MARCO PICCOLO

L'EDITORIALE: BLOG SENZA ALCUNA CULTURA, PSICOLOGIA, FILOSOFIA, SOCIOLOGIA, SCIENZA


L'EDITORIALELA CULTURA..... AI GIORNI NOSTRI
   Nell'economia postindustriale la nozione della cultura come prodotto è ormai una novità consolidata. Pertanto l'idea che essa sia «un bene di prima necessità, un codice condiviso, su cui gli individui e i gruppi sociali fondano oggi interi sistemi di identità e relazione con il mondo esterno», come scrive Mario Morcellini, è nella logica delle cose, senza che questo rappresenti tuttavia una rivoluzione se si tiene conto che qualcosa di simile accadeva già ai tempi della tragedia greca arcaica quando una intera popolazione aveva l'impressione di lavare le proprie colpe assistendo al processo di Edipo o di Antigone. Nel campo in esame non si inventa mai nulla di totalmente nuovo, sennonchè restano alcune cose da chiarire. Dal momento che l'accezione estensiva di cultura non esclude di ospitare nel suo ambito anche la «cultura del caffè» o quella «delle bollicine» e non ci si scandalizzerebbe di fronte all'eventuale affiancamento o «co-branding» di Lavazza e Opera di Roma, perchè storcere il naso se la Coca-Cola proietta il suo marchio sul Colosseo? E se la cultura è una merce che sottostà alle regole delle altre merci, perchè il biglietto del cinema non può essere diverso a seconda del film proiettato come succede ai conti dei ristoranti a seconda dei menu?
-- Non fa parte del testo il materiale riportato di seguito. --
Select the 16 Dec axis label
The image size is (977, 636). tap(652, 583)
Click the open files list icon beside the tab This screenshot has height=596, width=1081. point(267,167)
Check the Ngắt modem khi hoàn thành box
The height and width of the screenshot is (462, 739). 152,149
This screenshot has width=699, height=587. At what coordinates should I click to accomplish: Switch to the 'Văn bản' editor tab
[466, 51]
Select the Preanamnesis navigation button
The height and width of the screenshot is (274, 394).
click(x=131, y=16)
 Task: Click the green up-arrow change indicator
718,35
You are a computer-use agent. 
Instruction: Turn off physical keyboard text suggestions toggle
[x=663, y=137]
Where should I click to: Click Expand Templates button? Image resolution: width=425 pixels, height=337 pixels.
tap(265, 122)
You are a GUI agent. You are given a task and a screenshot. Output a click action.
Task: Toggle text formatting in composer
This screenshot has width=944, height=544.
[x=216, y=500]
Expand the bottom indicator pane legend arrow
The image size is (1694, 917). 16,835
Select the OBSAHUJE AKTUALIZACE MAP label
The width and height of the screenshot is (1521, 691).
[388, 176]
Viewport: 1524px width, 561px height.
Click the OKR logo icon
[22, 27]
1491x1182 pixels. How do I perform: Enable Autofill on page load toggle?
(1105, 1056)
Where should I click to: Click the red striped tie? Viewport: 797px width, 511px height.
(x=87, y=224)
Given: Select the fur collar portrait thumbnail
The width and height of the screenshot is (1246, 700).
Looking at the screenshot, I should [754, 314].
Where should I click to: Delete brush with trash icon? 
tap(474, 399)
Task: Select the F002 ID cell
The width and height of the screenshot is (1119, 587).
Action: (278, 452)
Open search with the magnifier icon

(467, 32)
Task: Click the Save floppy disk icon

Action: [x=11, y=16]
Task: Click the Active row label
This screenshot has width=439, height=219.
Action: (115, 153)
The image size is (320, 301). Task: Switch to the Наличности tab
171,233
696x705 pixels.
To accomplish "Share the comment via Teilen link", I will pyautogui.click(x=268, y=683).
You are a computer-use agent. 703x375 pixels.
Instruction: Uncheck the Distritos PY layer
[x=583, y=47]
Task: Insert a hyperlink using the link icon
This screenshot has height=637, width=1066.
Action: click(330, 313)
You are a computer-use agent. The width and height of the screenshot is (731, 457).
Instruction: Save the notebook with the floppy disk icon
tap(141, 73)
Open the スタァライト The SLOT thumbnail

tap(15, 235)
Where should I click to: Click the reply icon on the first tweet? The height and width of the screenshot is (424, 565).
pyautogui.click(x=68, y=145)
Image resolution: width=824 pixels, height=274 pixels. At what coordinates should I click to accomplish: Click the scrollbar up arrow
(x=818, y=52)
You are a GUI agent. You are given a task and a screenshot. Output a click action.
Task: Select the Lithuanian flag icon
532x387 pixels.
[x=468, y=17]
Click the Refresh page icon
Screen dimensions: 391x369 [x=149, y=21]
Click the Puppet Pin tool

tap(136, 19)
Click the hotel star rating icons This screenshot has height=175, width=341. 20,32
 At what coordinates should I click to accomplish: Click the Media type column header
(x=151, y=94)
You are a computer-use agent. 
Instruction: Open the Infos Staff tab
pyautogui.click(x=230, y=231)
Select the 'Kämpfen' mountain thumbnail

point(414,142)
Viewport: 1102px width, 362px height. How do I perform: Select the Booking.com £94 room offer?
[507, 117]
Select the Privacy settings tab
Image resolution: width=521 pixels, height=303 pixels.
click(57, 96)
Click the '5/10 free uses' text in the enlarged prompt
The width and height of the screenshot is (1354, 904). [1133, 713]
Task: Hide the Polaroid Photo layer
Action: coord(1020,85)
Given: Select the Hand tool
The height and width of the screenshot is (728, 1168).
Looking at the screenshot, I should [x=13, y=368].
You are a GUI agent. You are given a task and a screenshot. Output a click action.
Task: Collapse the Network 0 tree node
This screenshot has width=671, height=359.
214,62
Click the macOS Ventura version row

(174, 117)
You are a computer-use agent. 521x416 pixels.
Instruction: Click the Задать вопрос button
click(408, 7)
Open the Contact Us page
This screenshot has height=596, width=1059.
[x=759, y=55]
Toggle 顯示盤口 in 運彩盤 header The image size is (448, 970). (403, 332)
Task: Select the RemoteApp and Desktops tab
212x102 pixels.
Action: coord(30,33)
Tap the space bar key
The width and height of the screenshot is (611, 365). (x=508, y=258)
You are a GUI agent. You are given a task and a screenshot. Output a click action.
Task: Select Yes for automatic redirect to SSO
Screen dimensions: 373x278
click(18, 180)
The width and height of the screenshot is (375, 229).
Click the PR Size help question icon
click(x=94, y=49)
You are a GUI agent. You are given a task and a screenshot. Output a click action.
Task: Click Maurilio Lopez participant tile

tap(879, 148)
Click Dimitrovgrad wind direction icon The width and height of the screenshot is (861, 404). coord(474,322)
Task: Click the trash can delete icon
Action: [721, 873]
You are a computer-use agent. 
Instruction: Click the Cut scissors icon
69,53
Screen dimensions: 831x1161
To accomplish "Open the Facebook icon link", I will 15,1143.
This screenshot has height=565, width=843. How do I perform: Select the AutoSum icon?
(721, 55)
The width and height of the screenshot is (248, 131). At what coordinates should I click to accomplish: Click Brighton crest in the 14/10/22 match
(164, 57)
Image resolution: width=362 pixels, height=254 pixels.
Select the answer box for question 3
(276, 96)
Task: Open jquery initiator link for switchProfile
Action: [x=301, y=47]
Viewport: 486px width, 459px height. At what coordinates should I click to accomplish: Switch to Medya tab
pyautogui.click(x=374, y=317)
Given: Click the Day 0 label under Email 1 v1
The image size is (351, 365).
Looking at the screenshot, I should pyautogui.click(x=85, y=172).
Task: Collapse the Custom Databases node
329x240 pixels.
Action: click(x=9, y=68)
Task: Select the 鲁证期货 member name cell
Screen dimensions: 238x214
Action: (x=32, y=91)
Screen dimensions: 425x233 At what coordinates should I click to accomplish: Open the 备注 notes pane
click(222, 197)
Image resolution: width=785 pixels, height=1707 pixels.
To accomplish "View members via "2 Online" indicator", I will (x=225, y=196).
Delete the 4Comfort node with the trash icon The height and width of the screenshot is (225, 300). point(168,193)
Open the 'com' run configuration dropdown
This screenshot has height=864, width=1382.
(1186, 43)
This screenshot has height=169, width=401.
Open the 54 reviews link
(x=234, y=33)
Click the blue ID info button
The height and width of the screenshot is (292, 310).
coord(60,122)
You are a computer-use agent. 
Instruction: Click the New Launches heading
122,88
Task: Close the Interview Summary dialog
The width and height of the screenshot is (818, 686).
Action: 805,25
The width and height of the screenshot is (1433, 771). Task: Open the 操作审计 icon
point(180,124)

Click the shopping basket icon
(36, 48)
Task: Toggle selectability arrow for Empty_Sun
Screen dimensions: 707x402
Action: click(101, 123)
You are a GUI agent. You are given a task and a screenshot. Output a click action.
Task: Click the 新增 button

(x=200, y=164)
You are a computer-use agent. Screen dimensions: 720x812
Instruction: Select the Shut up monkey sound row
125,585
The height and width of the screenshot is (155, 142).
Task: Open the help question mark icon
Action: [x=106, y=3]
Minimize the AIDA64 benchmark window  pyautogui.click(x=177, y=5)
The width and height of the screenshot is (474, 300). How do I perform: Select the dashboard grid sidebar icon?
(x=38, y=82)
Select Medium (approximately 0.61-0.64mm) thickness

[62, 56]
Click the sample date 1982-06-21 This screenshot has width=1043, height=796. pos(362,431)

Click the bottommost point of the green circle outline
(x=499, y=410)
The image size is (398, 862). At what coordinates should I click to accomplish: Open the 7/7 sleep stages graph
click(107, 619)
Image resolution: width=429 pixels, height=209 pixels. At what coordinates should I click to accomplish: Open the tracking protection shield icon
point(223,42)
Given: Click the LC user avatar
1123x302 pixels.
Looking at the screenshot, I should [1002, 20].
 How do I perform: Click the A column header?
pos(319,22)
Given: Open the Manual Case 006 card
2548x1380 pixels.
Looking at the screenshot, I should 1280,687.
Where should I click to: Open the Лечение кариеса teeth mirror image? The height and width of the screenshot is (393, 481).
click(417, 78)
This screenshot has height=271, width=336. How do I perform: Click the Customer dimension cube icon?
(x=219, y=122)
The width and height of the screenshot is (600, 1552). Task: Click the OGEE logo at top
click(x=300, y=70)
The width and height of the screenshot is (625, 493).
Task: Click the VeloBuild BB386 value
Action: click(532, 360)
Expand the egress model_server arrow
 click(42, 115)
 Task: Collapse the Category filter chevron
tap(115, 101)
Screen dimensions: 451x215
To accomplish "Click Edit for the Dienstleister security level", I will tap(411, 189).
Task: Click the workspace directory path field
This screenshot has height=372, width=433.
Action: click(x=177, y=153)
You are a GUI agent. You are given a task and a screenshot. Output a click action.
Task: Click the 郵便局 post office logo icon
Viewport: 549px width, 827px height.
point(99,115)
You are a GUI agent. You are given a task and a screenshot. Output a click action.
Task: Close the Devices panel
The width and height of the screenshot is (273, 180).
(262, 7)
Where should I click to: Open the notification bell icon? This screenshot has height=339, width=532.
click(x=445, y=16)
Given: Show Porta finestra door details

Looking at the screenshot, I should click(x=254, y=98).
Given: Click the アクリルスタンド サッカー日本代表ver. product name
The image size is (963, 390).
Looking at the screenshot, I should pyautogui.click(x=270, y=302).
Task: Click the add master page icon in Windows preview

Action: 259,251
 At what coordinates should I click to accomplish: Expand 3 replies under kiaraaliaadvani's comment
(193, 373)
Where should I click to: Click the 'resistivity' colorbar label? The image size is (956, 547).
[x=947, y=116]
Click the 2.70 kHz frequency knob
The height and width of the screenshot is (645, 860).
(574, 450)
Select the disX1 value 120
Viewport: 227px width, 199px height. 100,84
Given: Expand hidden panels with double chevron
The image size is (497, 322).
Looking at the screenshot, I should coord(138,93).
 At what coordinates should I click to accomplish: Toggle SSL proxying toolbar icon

E in tema di giustizia e abusi, sulla base di quali criteri una prodotto culturale viene giudicato meritevole di sovvenzione invece di un altro e perchè, come si fa invece con altri beni culturali, nessuno protegge i motivi più famosi delle Quattro Stagioni di Vivaldi da abbinamenti commerciali che li consumano? Come si dice in questi casi, anche il marketing culturale è una questione complessa.